Systemic Oppression in Sentencing: ONCA to Rule on Anti-Black Racism Reports in R v Morris

On February 11, 2021, the Ontario Court of Appeal (“ONCA”) will hear the Crown’s appeal to Justice Shaun Nakatsuru’s decision in R v Morris, 2018 ONSC 5186 [Morris]. In his decision, Justice Nakatsuru used pre-sentencing reports on anti-Black racism and the social history of the defendant to account for the factor of systemic racism in the sentencing of Kevin Morris for his criminal offence. Ultimately, this case is about whether judges can consider the effects of systemic anti-Black racism in sentencing hearings.                           

Factual and Procedural Background

In 2014, Kevin Morris, a young 22-year-old Black man, was detained, chased, and injured by police officers P.C. Keefer and D.C. Moorcroft in a parking lot. The police officers did so in lieu of investigating a nearby home invasion; however, neither Mr. Morris nor the three other young Black men Mr. Morris was with were involved with the invasion. In the aftermath, a jury found Mr. Morris guilty of charges relating to the possession of an unauthorized gun. At his sentencing hearing, the Crown requested Mr. Morris to be jailed for 4 to 4.5 years. Mr. Morris’s defence lawyers requested a sentence of 1 year. Some previous sentences for gun offences relating to criminal activity have usually been at least 3 years, while other cases for gun offences have been from 1 to 2 years. Upon considering the systemic anti-Black racism that applied generally and personally to Mr. Morris, Justice Nakatsuru sentenced Mr. Morris to 15 months. The sentence was then reduced to 1 year after accounting for the police officers’ infringement on the Charter of Rights and Freedoms.

YOUR TASK ▸ Continue the commentary above on the R v Morris sentencing appeal, beginning after its last sentence on the reduction of the sentence to one year.

RECORDED INFORMATION ▸

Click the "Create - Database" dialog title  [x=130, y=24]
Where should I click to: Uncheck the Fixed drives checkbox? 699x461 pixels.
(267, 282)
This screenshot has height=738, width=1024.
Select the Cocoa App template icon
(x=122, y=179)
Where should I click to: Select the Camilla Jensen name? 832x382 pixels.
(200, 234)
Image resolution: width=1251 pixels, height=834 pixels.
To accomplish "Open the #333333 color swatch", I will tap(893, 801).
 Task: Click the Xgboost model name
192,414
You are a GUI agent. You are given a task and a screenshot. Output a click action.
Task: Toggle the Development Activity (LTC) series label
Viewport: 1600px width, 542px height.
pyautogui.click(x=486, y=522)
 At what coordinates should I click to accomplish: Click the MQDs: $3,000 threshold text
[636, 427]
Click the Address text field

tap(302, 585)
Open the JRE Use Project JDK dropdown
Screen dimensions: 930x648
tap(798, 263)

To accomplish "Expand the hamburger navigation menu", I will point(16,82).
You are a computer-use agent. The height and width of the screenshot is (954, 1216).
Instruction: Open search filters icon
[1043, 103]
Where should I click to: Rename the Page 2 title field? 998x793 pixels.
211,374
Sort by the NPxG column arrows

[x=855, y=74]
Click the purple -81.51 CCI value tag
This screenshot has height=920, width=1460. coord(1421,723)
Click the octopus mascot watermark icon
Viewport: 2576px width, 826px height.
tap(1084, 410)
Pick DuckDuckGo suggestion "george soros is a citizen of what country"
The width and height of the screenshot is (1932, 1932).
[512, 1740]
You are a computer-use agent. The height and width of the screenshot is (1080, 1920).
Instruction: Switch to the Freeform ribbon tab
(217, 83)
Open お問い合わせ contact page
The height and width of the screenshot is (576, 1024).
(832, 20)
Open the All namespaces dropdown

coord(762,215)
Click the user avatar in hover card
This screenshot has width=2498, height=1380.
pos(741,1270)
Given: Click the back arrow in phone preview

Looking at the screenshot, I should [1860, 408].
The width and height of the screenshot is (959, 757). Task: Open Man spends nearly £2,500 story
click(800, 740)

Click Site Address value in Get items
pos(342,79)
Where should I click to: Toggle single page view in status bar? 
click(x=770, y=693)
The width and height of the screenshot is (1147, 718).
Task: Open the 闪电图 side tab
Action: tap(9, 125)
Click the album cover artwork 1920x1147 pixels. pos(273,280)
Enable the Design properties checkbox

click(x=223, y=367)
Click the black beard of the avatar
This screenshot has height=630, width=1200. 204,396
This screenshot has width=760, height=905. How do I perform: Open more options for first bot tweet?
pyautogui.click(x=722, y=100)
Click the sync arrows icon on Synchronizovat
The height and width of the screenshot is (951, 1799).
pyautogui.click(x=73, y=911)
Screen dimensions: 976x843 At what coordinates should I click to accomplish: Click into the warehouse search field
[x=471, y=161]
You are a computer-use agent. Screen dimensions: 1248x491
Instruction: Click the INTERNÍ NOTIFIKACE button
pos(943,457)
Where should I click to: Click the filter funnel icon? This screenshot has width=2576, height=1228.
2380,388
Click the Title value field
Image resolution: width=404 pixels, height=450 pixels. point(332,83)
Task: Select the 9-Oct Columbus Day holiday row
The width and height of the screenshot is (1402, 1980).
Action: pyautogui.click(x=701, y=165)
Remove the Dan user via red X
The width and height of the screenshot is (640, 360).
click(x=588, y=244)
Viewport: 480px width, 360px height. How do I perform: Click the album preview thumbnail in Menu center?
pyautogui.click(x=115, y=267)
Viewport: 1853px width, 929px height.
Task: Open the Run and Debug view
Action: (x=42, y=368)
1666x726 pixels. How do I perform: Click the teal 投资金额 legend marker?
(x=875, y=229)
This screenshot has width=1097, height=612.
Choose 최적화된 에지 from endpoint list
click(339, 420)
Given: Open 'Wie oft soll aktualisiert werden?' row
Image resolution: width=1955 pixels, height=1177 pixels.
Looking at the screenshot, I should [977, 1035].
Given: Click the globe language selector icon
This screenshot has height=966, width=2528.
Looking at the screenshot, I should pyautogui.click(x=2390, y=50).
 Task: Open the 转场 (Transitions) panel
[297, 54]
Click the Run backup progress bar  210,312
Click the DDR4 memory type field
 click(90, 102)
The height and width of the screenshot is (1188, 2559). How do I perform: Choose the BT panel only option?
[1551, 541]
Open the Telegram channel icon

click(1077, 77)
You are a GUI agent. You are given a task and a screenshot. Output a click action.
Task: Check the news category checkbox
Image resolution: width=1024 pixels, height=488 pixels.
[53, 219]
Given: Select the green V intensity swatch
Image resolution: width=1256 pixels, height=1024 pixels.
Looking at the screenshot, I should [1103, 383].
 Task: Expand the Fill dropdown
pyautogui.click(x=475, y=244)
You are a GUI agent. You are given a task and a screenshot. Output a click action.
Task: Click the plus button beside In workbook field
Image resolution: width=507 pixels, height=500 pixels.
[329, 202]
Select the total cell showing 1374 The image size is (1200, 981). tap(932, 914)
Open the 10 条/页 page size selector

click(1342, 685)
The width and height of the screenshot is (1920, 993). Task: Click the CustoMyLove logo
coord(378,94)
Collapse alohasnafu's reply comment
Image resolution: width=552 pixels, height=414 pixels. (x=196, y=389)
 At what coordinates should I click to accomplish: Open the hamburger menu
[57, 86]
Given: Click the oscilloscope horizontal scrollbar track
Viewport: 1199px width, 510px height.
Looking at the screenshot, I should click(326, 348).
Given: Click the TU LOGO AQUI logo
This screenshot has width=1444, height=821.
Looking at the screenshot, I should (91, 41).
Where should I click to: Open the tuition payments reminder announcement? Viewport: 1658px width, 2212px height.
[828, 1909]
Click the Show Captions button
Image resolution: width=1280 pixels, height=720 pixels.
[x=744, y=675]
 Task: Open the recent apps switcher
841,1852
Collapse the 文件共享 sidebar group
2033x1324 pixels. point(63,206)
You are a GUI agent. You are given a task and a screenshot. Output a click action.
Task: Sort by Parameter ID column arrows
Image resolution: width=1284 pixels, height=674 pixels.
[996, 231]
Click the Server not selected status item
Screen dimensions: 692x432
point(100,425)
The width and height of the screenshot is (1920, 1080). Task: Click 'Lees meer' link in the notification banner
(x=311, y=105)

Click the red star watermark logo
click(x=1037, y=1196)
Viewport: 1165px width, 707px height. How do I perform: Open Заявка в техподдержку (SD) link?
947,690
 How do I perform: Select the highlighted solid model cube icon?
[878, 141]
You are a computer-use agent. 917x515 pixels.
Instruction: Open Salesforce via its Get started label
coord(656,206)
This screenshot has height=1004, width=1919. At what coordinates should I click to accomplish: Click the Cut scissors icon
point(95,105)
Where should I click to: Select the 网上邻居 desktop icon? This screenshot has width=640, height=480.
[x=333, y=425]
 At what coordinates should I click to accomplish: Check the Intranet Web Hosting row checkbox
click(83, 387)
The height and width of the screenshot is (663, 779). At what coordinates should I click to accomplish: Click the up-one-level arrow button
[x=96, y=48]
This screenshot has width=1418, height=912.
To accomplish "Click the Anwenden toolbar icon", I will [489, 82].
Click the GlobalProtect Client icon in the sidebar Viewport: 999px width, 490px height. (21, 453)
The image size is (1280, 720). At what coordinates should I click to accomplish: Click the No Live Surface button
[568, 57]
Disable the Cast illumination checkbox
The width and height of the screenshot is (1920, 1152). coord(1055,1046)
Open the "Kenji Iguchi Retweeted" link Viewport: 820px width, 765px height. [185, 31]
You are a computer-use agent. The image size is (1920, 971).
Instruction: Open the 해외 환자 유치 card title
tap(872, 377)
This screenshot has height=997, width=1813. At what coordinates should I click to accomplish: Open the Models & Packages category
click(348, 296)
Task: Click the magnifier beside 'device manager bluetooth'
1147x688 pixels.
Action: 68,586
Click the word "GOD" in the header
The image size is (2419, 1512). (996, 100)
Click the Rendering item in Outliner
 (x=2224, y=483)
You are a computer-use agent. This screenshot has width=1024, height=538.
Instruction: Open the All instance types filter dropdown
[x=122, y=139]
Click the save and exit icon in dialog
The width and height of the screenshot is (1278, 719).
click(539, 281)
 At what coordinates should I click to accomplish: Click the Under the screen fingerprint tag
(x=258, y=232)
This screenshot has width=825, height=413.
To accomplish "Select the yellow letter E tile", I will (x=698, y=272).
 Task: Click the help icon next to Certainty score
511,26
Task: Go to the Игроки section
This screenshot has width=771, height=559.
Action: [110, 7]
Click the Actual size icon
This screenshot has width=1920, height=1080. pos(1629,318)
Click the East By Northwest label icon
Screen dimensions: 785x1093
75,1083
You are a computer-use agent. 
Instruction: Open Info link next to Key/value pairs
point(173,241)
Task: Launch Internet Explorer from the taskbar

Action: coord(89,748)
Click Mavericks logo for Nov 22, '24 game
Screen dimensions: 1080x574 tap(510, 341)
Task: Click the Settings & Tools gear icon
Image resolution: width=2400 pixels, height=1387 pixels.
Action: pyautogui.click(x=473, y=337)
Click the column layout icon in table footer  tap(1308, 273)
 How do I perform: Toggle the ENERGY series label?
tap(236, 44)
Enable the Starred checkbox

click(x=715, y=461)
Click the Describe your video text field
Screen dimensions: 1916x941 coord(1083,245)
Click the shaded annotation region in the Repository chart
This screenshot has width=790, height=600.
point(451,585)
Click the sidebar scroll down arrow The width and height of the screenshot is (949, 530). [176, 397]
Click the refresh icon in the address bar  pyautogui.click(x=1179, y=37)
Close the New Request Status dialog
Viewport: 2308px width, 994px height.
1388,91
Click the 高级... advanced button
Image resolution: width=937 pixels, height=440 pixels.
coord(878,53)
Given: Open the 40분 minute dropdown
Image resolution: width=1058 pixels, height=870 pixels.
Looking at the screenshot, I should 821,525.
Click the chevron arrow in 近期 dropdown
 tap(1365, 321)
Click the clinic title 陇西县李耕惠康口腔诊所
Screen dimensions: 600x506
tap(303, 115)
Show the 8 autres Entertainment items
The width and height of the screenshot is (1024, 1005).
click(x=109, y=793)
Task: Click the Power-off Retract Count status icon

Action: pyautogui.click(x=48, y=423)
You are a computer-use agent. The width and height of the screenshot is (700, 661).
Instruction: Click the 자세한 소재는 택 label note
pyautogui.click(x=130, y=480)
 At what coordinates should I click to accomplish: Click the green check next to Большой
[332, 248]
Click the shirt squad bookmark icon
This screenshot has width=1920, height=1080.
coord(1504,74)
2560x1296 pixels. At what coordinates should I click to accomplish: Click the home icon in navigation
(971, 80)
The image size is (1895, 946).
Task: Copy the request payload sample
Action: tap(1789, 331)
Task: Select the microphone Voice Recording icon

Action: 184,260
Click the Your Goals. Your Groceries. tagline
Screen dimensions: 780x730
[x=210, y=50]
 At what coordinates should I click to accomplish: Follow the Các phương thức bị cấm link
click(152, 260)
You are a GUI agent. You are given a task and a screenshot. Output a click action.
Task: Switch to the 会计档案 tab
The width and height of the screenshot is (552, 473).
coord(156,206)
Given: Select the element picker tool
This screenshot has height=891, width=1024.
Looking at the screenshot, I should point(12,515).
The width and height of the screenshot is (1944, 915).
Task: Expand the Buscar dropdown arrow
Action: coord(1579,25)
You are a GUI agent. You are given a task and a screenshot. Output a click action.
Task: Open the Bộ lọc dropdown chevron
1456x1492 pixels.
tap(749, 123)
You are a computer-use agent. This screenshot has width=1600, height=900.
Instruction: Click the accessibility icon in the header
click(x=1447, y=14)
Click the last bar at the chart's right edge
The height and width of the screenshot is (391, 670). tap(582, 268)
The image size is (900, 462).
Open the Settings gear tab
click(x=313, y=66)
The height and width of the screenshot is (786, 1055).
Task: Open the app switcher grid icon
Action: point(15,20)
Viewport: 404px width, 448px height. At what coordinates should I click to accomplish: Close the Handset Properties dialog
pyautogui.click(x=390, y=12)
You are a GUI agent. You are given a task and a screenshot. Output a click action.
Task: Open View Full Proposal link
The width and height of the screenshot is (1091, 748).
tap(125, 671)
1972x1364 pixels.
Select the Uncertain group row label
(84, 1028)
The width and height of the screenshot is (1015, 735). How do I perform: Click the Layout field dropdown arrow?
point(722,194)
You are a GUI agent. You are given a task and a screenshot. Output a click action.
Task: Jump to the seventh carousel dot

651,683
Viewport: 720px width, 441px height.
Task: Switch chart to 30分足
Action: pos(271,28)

EXERCISE ANSWER ▸
In their appeal factum to the ONCA, the Crown argues that Justice Nakatsuru’s sentence is lenient, and that systemic factors should not be taken into account because there is no causal link between systemic racism and Mr. Morris’s offence. Mr. Morris’s defence lawyers and the 10 intervenors—including the Black Legal Action Centre and the David Asper Centre for Constitutional Rights—agued otherwise in their factums, advocating for the inclusion of reports that detail systemic factors when sentencing individuals who are targeted by oppressive systems in order to advance substantive equality in sentencing.

Sentencing Principles and Pre-Sentencing Reports on Anti-Black Racism

Justice Nakatsuru’s decision was a departure from the pattern of courts’ harsh sentences for gun offences, but not out of sync with the sentencing principles and discretion afforded to judges by the Criminal Code and case law.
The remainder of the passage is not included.